I joined the IWW in March of 2021. Shortly after joining the Tacoma GMB, I had met several of the older members who were involved in a radio program that had been going on for a couple of years at that point. Wob Radio (then known as Wob Radio Hour) was broadcast on Radio Tacoma every week focusing specifically on ongoing workers struggles, organizing campaigns, education on unionism from an IWW perspective, as well as addressing intersectional justice and climate justice. Having been part of a student publication for almost 3 years at my college, and wanting to help the cause of spreading our union’s message and values, I eagerly signed on in time for the September episode. Since then, I have been a part of 20 or more episodes of Wob Radio, interviewing local labor organizers in the Tacoma Arts Museum, community members concerned with growing transphobic rhetoric regarding the Puyallup Public School systems’ reaffirmation of policies to protect trans kids, as well as DSA members in the Home in Tacoma for All and the Crisis Response campaigns. While we initially remained close to home with a smaller, low power FM station at 101.9 Radio Tacoma KTAH, we have found opportunities to expand to other stations in the Tacoma and northern Puget Sound area. Our show now also plays on 95.3 KTQA in Tacoma and 94.9 KZAX in Bellingham, expanding our show and message to potentially thousands more listeners in the process. Our commitment to the show and our solidarity with fellow broadcasters and contributors has been nothing but a joy to myself and the crew. 

Although there are some stations and programming, such as Wob Radio, that occasionally make their way through the cracks in order to represent the authentic values of working class people – let alone radio broadcasts that are pro-union – these stations are often restricted from expanding their potential audience due to the stranglehold that these media conglomerates have over many of the major radio stations. These conglomerates, with the exception of some low power stations, have essentially squeezed out any possibility of opinions which are contrary to theirs, and in doing so exposes the average American listener to opinions and ethics which are often against their better interests in contrast to the interests of capitalists and their sympathizers. 

Wob Radio, on the other hand, provides a specific lens of ongoing local and world events, especially in regards to ongoing labor organizing, workers rights, environmental justice and the well-being of marginalized communities. Providing news on ongoing labor organizing and strikes from the perspective of union members, as well as theory and practice surrounding labor organizing and unionism that the average listener can understand, can empower listeners to consider and understand how unions work, how to form a union themselves and consider ongoing events through a working class perspective. This directly counteracts the “both sides” narrative that many major news outlets embrace that obscures what unions do and how they help workers to band together to expand their rights in the workplace. Wob Radio also focuses on local and national events through a climate justice and social justice perspective as well, and expresses a more intersectional view of unionism and current events by taking into account racial and sexual disparities, environmental racism and its effects on communities of color, and anti-discrimination protections for women and LGBT+ individuals through workers rights and unionization. 

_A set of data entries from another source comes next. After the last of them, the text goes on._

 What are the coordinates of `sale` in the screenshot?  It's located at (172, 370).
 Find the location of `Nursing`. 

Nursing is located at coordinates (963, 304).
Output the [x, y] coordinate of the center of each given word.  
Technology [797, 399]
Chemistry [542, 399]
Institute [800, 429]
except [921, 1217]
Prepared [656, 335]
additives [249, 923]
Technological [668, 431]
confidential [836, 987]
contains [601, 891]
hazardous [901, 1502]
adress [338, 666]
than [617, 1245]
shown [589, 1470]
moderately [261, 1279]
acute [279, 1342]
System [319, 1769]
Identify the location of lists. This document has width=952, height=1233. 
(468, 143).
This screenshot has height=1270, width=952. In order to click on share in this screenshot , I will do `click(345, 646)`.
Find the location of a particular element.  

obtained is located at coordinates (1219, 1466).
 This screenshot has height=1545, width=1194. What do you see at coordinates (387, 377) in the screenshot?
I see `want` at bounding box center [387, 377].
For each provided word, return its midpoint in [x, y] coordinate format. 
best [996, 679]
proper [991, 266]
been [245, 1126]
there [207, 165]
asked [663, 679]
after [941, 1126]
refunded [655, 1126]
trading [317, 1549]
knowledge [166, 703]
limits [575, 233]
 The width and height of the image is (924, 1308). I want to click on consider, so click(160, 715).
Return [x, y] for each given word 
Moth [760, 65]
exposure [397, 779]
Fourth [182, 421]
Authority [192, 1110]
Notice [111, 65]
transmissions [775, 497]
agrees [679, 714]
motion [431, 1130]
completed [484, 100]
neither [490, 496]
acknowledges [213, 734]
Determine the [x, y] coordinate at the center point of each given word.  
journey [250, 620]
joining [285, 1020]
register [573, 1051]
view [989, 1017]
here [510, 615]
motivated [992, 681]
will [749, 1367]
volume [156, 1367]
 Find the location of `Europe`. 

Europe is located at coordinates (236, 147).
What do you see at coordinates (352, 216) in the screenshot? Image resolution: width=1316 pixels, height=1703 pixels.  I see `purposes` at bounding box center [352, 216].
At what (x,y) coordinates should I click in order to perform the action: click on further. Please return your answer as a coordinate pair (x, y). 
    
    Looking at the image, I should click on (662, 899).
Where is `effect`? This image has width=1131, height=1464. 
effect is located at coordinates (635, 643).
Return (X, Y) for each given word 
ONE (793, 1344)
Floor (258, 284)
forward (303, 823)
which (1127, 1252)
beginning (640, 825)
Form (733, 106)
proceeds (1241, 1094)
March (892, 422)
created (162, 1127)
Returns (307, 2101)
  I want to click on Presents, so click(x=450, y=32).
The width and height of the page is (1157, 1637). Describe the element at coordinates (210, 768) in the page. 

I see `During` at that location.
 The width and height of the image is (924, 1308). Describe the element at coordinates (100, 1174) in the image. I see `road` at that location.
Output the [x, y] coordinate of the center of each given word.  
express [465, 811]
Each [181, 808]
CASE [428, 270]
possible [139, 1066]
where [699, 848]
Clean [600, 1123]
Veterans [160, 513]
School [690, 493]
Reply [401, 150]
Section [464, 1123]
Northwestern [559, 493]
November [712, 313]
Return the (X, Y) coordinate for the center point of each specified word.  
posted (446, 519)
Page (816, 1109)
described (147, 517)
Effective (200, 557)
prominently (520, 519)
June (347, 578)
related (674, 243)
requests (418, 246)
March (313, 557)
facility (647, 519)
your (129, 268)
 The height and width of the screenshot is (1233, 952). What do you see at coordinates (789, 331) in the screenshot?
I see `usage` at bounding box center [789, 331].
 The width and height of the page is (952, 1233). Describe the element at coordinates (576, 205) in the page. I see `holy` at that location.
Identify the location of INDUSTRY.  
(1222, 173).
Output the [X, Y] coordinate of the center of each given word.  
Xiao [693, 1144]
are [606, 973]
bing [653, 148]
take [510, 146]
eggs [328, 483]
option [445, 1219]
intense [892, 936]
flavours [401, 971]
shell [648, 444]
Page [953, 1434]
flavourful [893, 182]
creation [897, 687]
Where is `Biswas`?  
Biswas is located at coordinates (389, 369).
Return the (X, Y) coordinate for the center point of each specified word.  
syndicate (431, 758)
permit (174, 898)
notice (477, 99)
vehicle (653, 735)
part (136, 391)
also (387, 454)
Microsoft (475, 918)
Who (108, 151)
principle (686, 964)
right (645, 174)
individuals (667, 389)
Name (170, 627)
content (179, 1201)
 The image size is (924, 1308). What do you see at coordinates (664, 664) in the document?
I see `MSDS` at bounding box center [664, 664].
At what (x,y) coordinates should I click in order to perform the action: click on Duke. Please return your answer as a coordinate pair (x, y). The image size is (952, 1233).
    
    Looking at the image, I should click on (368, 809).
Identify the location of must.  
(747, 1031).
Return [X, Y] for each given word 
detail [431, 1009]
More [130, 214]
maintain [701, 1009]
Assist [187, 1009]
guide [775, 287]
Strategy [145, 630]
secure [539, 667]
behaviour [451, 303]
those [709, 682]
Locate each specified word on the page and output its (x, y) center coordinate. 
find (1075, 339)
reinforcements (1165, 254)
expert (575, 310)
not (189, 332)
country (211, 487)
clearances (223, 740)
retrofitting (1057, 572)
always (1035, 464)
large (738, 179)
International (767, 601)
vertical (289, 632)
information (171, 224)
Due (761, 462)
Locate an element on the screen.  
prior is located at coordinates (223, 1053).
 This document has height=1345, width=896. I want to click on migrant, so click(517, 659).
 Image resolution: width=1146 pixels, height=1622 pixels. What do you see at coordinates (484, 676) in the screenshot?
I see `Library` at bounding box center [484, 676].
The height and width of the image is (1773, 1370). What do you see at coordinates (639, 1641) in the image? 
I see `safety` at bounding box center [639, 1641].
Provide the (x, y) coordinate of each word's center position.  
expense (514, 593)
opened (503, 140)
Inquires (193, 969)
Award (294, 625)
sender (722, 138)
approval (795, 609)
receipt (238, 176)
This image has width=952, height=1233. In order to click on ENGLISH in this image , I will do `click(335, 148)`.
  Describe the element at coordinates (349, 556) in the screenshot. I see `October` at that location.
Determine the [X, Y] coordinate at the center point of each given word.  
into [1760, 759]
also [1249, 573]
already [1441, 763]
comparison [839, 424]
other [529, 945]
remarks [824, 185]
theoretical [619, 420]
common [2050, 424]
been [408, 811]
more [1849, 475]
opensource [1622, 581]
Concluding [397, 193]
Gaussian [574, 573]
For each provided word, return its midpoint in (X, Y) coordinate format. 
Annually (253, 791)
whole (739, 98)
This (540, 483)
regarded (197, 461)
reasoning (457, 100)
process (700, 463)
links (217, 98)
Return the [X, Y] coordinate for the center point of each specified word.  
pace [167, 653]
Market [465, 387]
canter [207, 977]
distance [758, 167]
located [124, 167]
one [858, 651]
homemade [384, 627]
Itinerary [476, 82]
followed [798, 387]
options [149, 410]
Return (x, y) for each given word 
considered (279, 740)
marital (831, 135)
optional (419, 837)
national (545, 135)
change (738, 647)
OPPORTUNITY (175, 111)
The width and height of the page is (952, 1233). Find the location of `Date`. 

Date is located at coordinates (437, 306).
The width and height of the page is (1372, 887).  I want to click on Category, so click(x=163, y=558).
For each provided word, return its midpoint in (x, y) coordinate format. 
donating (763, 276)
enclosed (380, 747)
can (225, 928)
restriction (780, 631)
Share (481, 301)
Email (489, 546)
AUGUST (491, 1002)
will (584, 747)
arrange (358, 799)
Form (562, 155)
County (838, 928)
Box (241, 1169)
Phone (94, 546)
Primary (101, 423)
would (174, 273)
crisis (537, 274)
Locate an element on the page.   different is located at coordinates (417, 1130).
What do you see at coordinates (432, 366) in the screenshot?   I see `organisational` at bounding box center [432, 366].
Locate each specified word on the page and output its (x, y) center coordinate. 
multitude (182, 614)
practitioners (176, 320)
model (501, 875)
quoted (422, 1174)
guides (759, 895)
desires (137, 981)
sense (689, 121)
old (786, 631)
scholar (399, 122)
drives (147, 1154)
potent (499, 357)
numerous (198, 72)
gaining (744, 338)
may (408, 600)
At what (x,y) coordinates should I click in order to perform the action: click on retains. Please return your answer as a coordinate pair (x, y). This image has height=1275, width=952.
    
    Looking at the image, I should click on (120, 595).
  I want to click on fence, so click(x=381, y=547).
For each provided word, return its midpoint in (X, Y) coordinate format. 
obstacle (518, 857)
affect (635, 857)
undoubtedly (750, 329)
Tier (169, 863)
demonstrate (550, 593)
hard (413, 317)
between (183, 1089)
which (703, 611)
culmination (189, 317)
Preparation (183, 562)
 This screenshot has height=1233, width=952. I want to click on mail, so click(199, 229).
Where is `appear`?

Through this focus of our broadcast, the show helps plant the seeds of change in our listeners that can encourage them to challenge the capitalist paradigm and organize to change it. However, while we do encourage our listeners to consider joining the IWW and to organize their workplaces, the purpose of Wob Radio is not to be a show that pleads its listeners for membership. Do we encourage our listeners to become a member of the IWW? Do we want them to organize their workplace? Do we encourage workers who share our values or want to see our values in place in their own communities and make the world a better place? To all of this we on Wob Radio say yes, but the idea that membership equals change is also what the AFL-CIO practices, and as history has shown that’s not always the case. Not everybody that organizes a workplace with the IWW necessarily has signed a red card, and through our educational content about unionism we spread awareness of solidarity unionism, industrial unionism and minority unionism as alternatives to the traditional, more conservative perspective of craft unionism. We want to empower and motivate workers who, whether or not they already carry a red card, want to help the work of labor organizing step by step. 

Gordon Glick, one of our contributors, said it best in our February 2023 episode, when he recounted his experience giving an interview for a podcast: “I was asked not long ago by a podcast host ‘So, you want to get all the workers into the IWW?’ and I said not necessarily…if we can plant the idea in somebody’s head (about) concerted activity for their own self interest they don’t have to line up with the IWW…the concept of industrial democracy and horizontal organizing is the most important part. Those seeds that have been planted are starting to blossom in younger workers who finally got the idea. Those seeds that you plant can blossom and grow later and it doesn’t have to be with our imprimatur on it.”

If there is a goal for the future of Wob Radio, it is this: to provide a media outlet that is accessible to most Americans over the radio that can that can provide timely and accurate reporting from a perspective that that is pro workers rights, pro-union, in defense of the marginalized and that provides an alternative perception of the future of the working class. Instead of radio programming which constantly exposes its listeners to news or opinions that that inherently favors the capitalist class, we could provide a program, potentially even multiple programs, that could fight against the narrative of the capitalist status quo, and could educate workers on how to build solidarity in the shop and take direct action in favor of their rights and their well being. Such a program could potentially reach listeners who could utilize such information and knowledge to their best extent, and could provide an outlet for workers who so desperately need a better vision of what the future could look like for people like them.

The creator of Wob Radio, Marilyn Kimmerling, said it best: “I learn something new every episode from the other members of Wob Radio and particularly enjoy little history vignettes of labor struggles and the history of IWW struggles. It helps give me a sense of perspective in these times.” We hope that Wob Radio can find success in this venture, and we hope that you, dear listeners, can tune in wherever or whenever you can to stay informed on the fight for the future of the working class.